Eine Woche lang haben sich in Otzenhausen 25 junge Erwachsene aus Deutschland, Frankreich, Montenegro und Kroatien mit dem Krieg beschäftigt. Die Ergebnisse kann man morgen in Saarbrücken sehen.

Anlass für das Kunstprojekt war ein Jubiläum. "Wir feiern dieses Jahr ja 70 Jahre Frieden in Europa", erklärt Daniel Horst, Bildungsreferent der Akademie Otzenhausen. Doch gibt es 2015 wirklich Grund zu feiern? Die Pariser Anschläge verleihen der Frage zusätzliche Aktualität. Was bedeutet Krieg, was Frieden, auf persönlicher wie gesellschaftlicher Ebene?

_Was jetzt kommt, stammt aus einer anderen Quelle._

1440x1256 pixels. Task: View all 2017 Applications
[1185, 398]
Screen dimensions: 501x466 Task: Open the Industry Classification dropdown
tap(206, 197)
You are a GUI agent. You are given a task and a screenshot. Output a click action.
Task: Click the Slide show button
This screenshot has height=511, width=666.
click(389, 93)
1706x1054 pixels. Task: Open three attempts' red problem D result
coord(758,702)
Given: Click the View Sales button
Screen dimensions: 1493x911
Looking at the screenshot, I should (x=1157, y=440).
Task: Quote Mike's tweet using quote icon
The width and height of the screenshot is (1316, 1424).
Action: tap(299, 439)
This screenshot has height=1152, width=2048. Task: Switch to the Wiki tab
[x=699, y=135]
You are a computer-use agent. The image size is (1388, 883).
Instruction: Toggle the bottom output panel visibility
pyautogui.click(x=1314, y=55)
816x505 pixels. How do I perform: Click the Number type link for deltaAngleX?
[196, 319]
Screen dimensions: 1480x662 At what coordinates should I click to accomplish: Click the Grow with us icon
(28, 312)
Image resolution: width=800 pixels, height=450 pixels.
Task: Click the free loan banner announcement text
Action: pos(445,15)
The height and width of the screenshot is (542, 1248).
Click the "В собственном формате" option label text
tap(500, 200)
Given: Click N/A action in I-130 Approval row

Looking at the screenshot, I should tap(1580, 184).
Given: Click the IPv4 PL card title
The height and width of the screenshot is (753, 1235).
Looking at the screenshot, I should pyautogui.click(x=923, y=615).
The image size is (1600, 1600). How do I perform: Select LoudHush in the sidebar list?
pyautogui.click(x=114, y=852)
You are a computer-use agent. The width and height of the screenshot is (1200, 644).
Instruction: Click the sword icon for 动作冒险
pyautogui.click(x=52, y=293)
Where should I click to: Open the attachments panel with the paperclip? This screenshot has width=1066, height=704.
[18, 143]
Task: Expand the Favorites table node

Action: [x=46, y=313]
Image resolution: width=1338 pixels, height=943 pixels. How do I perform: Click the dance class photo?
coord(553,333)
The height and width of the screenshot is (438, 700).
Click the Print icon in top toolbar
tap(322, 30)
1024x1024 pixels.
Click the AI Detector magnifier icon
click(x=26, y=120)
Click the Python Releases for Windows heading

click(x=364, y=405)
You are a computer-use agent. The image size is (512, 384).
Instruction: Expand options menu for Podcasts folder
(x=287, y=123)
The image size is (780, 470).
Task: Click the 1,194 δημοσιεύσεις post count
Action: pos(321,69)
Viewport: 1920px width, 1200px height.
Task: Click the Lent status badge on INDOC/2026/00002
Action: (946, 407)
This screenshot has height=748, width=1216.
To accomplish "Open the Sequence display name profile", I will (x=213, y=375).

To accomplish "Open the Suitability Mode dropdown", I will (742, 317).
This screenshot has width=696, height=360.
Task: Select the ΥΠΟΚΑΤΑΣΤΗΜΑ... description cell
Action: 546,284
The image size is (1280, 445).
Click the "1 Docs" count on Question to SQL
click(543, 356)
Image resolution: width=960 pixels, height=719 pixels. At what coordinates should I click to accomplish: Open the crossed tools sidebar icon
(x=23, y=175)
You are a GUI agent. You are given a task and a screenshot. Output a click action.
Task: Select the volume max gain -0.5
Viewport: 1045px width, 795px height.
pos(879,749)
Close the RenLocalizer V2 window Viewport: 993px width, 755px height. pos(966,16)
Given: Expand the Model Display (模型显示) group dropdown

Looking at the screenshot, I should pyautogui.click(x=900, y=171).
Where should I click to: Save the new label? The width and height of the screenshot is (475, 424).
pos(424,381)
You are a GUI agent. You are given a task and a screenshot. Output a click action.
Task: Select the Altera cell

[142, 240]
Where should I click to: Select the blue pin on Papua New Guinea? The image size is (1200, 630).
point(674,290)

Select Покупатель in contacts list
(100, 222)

Die Zusammensetzung der 25-köpfigen Gruppe steht für unterschiedliche Perspektiven. "Die jungen Deutschen und Franzosen kennen den Krieg nur aus dem Fernsehen, einige der jungen Montenegriner und Kroaten haben Krieg in ihrer Kindheit noch mitbekommen, der Frieden von Srebenica liegt ja erst 20 Jahre zurück", sagt Horst. Mit einen reinen Seminar zur politischen Bildung sind junge Leute heute aber schwer zu locken, weiß er. Deshalb verbinde man die politische Bildung mit einem künstlerisch-kreativen Projekt. Aus ihren Fragen und Positionen entwickeln die Teilnehmer künstlerische Installationen, die morgen in einem Kunstparcours im Saarbrücker Club-Gelände Römerkastell zu erleben sind.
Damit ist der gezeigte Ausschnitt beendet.